You do not need to know your times tables to play more beautifully, but numbers and patterns tell us much information about a piece of music.
Music is divided into sections called measures, and each measure has equal amounts of beats.
Each piece of music has a time signature that gives rhythmic information about the piece, such as how many beats are in each measure. A time signature is like a fraction, with one number on top and one on the bottom.
All of the notes and rests in music have numerical connections because they each have a certain amount of beats. Musicians need to understand the value of these fractions and notes to count the music correctly.
Pythagoras realized that different sounds could be made up with different weights and vibrations. This led to the discovery that a string’s vibrating length can control its pitch. The shorter the string, the higher the pitch, and the longer the string, the lower the pitch.
Probably the closest connection between music and math is that they both use patterns. Music has repeating choruses and sections of songs. You can study everything in music from different mathematical perspectives, including geometry, number theory, trigonometry, differential calculus and signal processing.
An article researched by Dr. Frances Rauscher says that when young children are provided with instruction on musical instruments, they score much higher on tasks measuring spatial-temporal cognition, hand-eye coordination and arithmetic. Part of this is because of the overlap between math skills and music skills.

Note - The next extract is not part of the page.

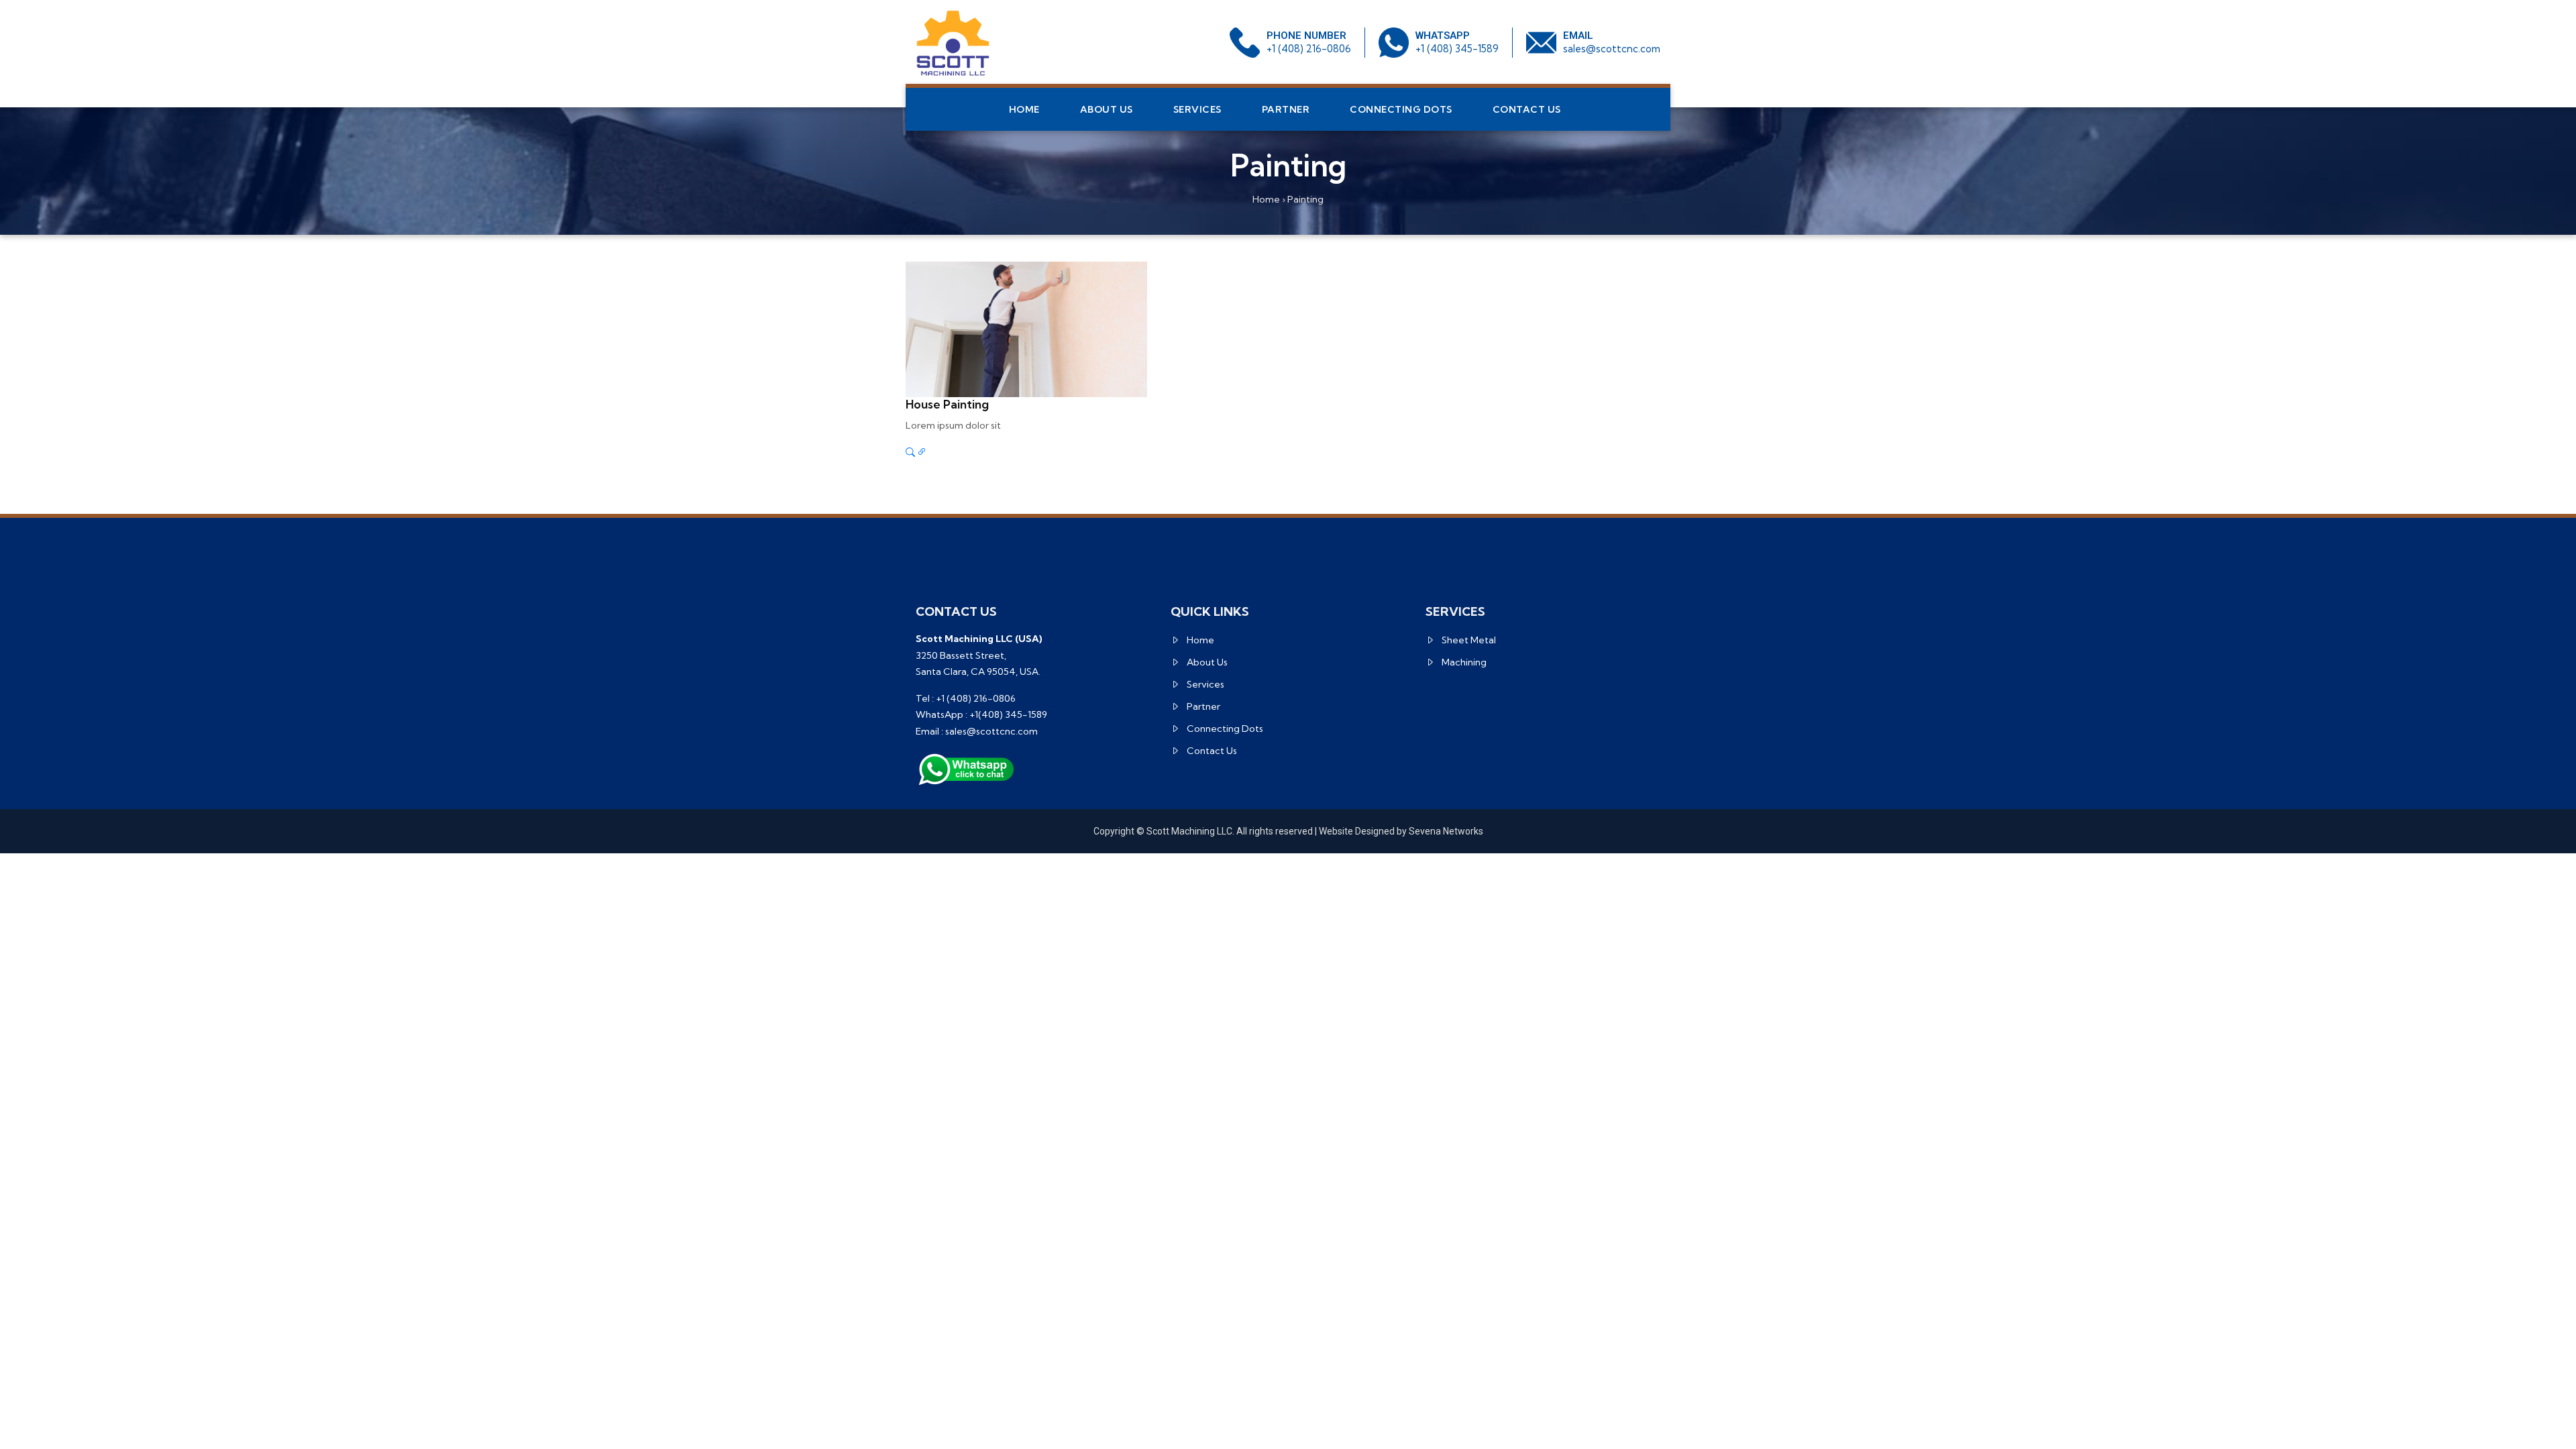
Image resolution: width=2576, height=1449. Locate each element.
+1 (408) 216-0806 (1309, 48)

A literate musician is required to continually subdivide beats to arrive at the correct interpretation of rhythmic notation. The visual and special skills that a child exercises every time they practice strengthens their mental-physical connection. The slow work of practice, paying attention to details and the discipline it takes to learn an instrument are preparations for building strong math skills.
The next time you hear or play classical, rock, folk, religious, ceremonial, jazz, opera, pop or contemporary types of music, think of what mathematics and music have in common and how mathematics is used to create the music you enjoy.